Mathew Ferranti, a PhD candidate, published a paper that has caused a small stir amongst Bitcoin enthusiasts as it called on governments to add the asset class as part of their reserves. Titled “Hedging Sanctions Risk: Cryptocurrency in Central Bank Reserves”, Ferranti makes a strong case for nations facing sanctions risk to hold BTC.
The use of digital assets in evading sanctions has been a heated topic of discussion in recent times, with things reaching a crescendo after Russia invaded Ukraine. In the days following the invasion, Western nations slammed economic and financial sanctions on Russia, which analysts say could shrink the country’s economy by up to 6%.
Since then, the Russian central bank and the Finance Ministry have announced that it will be turning to virtual currencies to facilitate cross-border transactions.
However, the paper notes that centralization in the digital asset industry could be a stumbling block in using the asset class to circumvent sanctions. In March, Coinbase, Gemini, and Binance conceded to the demands of U.S. law enforcement agencies to report any transactions involving sanctioned Russian individuals or entities.

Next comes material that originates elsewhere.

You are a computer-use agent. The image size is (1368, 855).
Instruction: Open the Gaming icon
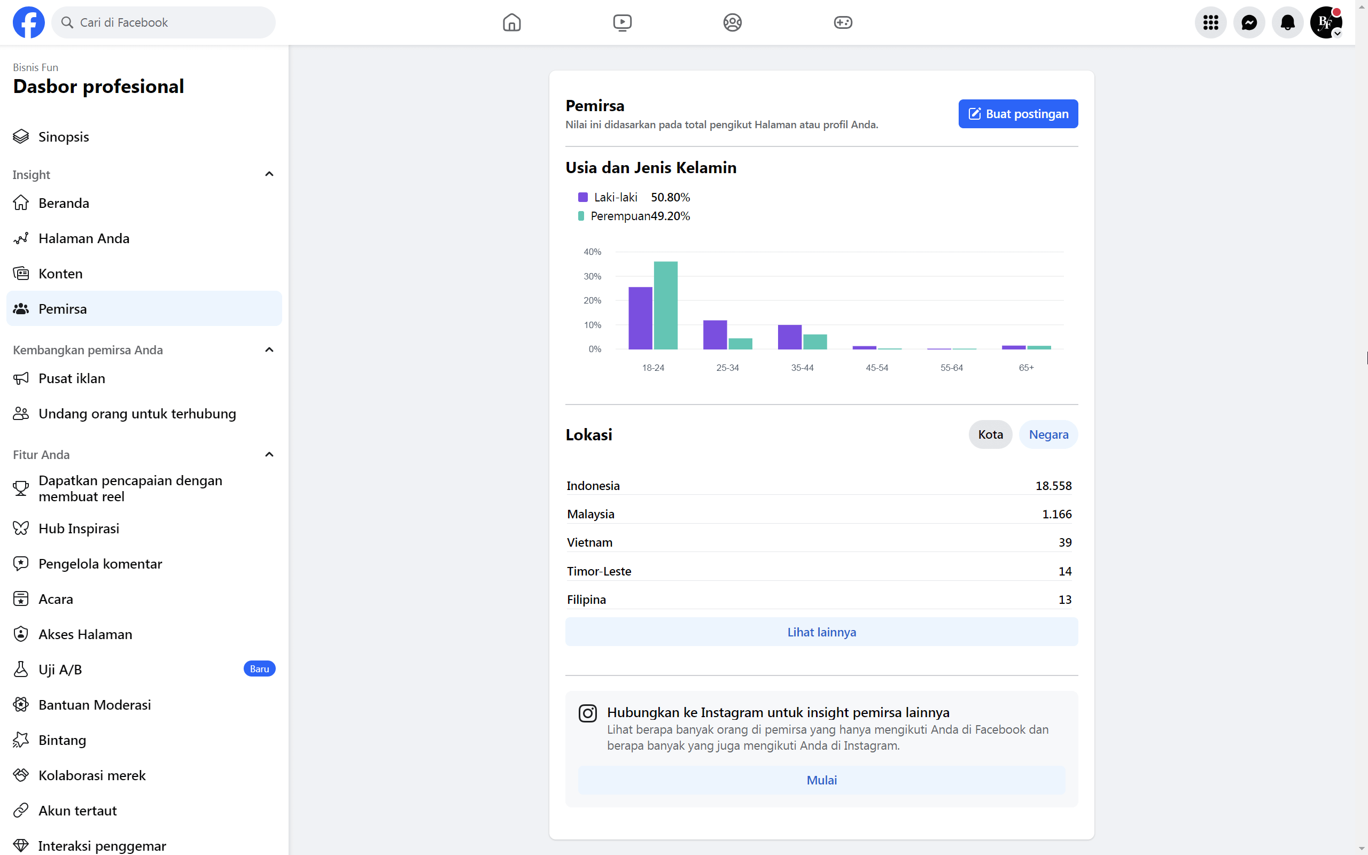coord(843,23)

Ferranti’s paper did not broach the subject of the effectiveness of sanctions but notes that they could have some unintended consequences, “like hurting the population of the country that you’re sanctioning.”
In the grand scheme of things, Gulf countries are some of the most sanctioned-hit nations in the world. Despite leaning towards digital assets and distributed ledger technology (DLT), the nations have hesitated to accumulate the asset on their balance sheets.
At the moment, only El Salvador holds nearly 3,000 BTC on its balance sheet. The Central American nation has had its fair share of sanctions from the U.S., with officials and entities facing stiff embargoes.
Ferranti’s paper notes that sanctioned countries are putting their faith in gold instead of turning to Bitcoin. He cites the spike of Gulf nations stacking up on gold but remarks that “you can’t just turn around and buy $100 billion of gold”, so some countries might accumulate gold.
According to Ferranti, the ideal combination will be to have both assets for the benefit of diversification. Ferranti disclosed that he prefers central banks tilting towards gold “because it is five times less volatile” than BTC.